A probable case of SARS has the above findings plus positive chest x-ray findings of atypical pneumonia or respiratory distress syndrome.

With the advent of diagnostic tests for the coronavirus probably responsible for SARS, the WHO has added the category of "laboratory confirmed SARS" for patients who would otherwise fit the above "probable" category who do not (yet) have the chest x-ray changes but do have positive laboratory diagnosis of SARS based on one of the approved tests (ELISA, immunofluorescence or PCR).

A battery of laboratory tests became rapidly available on the discovery of the SARS virus.

RT-PCR - This is the mainstay of diagnosis of SARS infection. A variety of specimens can be used including NPA (preferred), throat swabs, trachael aspirates, and faeces.

Virus Isolation - Vero E6 and FRhk4 cells may be used. However, the positivity rate is much lower than PCR and stringent Biosafety Level III facilities are required.

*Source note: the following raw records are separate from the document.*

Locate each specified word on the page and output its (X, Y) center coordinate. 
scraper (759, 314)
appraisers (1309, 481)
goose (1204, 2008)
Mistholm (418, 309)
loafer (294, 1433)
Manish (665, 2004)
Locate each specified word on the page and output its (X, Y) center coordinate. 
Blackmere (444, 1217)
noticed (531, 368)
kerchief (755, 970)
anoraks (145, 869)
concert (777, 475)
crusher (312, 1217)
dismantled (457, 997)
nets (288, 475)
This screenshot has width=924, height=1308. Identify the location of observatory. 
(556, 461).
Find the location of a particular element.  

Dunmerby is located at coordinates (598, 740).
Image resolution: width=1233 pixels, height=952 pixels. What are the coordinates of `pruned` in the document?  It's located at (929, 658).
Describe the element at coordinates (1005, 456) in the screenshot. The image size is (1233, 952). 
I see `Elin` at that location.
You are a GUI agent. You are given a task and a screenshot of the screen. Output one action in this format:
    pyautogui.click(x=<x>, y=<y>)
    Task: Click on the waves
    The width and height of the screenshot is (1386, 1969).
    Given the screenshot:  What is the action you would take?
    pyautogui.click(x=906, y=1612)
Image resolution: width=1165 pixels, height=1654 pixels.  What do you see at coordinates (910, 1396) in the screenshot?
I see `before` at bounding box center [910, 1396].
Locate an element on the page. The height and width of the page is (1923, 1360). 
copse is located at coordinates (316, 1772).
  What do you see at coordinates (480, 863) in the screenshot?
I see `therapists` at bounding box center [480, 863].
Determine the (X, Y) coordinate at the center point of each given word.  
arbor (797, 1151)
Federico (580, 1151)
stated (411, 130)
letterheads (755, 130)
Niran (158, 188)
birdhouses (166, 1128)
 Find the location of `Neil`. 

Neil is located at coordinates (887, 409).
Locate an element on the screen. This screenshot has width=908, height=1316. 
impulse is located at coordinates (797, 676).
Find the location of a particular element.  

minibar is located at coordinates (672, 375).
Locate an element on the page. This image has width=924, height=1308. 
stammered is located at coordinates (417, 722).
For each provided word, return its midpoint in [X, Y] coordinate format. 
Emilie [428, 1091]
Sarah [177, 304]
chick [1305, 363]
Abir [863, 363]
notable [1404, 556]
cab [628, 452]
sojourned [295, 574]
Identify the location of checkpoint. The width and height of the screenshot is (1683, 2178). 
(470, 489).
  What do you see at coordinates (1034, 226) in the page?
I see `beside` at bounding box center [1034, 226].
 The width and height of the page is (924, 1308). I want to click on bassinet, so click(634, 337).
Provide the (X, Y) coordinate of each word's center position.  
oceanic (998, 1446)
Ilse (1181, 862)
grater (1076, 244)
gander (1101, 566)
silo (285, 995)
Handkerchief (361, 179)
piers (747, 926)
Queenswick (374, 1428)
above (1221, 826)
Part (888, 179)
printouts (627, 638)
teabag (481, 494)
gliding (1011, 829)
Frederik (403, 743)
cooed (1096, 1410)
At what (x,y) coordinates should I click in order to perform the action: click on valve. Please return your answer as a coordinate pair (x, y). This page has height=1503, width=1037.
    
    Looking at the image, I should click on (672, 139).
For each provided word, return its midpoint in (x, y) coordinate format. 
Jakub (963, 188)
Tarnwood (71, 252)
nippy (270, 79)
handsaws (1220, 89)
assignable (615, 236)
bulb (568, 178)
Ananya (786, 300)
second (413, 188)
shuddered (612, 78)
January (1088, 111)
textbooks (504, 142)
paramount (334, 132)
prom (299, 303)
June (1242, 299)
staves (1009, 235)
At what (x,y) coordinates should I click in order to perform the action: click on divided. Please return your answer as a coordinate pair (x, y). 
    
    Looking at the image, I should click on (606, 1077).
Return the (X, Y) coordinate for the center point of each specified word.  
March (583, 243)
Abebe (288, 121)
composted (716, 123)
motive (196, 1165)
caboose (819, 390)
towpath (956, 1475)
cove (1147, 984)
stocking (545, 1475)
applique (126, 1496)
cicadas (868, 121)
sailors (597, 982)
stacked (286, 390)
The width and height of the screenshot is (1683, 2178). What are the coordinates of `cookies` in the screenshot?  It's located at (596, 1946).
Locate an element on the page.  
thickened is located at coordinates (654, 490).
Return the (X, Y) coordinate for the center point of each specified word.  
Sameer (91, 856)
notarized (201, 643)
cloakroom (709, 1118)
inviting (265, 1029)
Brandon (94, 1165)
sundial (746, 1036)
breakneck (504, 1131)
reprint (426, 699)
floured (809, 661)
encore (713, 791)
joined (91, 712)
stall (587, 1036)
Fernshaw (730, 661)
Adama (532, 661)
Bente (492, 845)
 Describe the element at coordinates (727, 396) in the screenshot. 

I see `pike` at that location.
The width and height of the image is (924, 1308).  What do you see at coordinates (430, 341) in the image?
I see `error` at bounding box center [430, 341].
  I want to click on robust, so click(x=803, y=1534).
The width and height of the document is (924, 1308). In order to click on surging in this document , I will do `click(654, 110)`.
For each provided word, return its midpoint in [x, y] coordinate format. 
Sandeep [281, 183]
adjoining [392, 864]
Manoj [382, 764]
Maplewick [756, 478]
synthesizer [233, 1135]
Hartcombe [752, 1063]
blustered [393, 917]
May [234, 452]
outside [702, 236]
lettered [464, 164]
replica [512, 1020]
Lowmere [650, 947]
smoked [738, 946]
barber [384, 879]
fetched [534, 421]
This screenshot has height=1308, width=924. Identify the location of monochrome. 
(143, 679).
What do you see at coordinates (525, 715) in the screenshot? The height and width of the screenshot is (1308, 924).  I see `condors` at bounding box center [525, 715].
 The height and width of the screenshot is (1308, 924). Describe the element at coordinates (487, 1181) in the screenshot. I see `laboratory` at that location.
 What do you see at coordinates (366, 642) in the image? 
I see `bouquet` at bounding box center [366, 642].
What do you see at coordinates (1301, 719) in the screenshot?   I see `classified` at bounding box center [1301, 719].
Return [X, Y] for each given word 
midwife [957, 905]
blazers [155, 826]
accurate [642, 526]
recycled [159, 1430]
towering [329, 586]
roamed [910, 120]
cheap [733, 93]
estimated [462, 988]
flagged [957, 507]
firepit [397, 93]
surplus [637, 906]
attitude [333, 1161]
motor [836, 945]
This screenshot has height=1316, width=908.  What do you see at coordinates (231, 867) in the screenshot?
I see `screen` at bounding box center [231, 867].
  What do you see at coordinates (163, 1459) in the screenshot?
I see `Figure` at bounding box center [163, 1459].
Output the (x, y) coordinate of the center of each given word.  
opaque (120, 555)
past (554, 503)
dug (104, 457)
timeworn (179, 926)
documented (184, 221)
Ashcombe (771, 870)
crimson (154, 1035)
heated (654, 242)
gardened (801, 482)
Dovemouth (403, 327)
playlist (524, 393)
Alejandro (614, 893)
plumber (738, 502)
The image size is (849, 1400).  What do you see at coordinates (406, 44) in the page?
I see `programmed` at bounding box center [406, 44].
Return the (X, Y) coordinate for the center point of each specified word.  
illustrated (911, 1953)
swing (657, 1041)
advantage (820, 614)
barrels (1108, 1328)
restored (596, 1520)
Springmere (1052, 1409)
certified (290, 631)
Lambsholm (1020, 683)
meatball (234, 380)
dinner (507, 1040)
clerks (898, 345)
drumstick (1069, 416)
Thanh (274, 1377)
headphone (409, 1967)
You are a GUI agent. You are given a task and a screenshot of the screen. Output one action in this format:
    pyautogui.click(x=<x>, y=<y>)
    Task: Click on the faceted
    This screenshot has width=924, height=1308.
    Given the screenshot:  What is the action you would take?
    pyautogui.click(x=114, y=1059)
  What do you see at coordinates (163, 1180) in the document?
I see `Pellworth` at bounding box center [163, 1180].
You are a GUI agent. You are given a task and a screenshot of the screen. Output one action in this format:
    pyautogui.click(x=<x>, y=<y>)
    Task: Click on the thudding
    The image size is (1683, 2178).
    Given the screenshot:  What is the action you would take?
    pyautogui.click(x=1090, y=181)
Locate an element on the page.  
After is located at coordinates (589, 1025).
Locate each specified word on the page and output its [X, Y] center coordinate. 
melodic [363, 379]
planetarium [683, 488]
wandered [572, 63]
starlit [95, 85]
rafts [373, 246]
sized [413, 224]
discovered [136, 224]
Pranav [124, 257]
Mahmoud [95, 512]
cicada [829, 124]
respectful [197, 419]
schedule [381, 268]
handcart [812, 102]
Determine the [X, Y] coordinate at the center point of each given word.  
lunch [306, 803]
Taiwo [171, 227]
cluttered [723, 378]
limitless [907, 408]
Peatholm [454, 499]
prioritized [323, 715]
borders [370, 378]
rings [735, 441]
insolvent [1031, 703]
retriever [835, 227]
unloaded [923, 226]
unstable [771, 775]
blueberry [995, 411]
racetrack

Therefore, this is not recommended for small routine laboratories.

Serology - SARS virus infection may be confirmed by seroconversion or rising titres of antibodies. IFT and ELISAs are available but originally, whole virus antigen was used which required biosafety level III facilities. Because of the low predictive value of the first generation PCR assays, a serological diagnosis was often the only means of confirming a diagnosis of SARS.

Treatment

A number of treatments were tried initially including ribavirin and steroids. However there is little evidence to suggest that any therapies used during this period was effective. In 2004, it was reported that researchers in China had successfully produced a vaccine that induced antibodies in 24 out of 36 volunteers but more research will be needed to ascertain whether it would be effective.

Post Epidemic

Since July 2003, laboratory acquired cases of SARS had been reported in Singapore, Taiwan and China. These have occurred in Biosafety level III and IV laboratories. Sloppy practices and procedures were to blame rather than failings in the containment equipment. In Jan 2004, a 32 old male with diagnosed with naturally acquired SARS in Guandong, China. He infection was linked to contact with civet cats and the Chinese authorities promptly ordered the slaughter of 10,000 civet cats and related species of animals in the area.

MERS Virus

Middle East respiratory syndrome (MERS) is a viral respiratory disease caused by a novel coronavirus (Middle East respiratory syndrome coronavirus, or MERS‐CoV) that was first identified in Saudi Arabia in 2012. It has since spread to several countries. Most people identified as infected with MERS-CoV developed severe acute respiratory illness, including fever, cough, and shortness of breath. Pneumonia is common but not always present. Diarrhoea has also been reported in some patients. Approximately 35% of reported pateients with MERS have died. There are asymptomatic cases of MERS infection but they are in the minority. The majority of human infections occur through human to human transmission in health care settings. It is thought that camels act as reservoirs for the MERS virus. The virus does not pass easily between humans but several outbreaks have occurred in health care settings in Saudia Arabia, UAE and S. Korea. Since 2012, 27 countries have reported cases of MERS virus infection. Laboratory diagnosis mainly depends on the detection of MERS virus DNA from blood and respiratory secretions. There is no specific treatments available at present.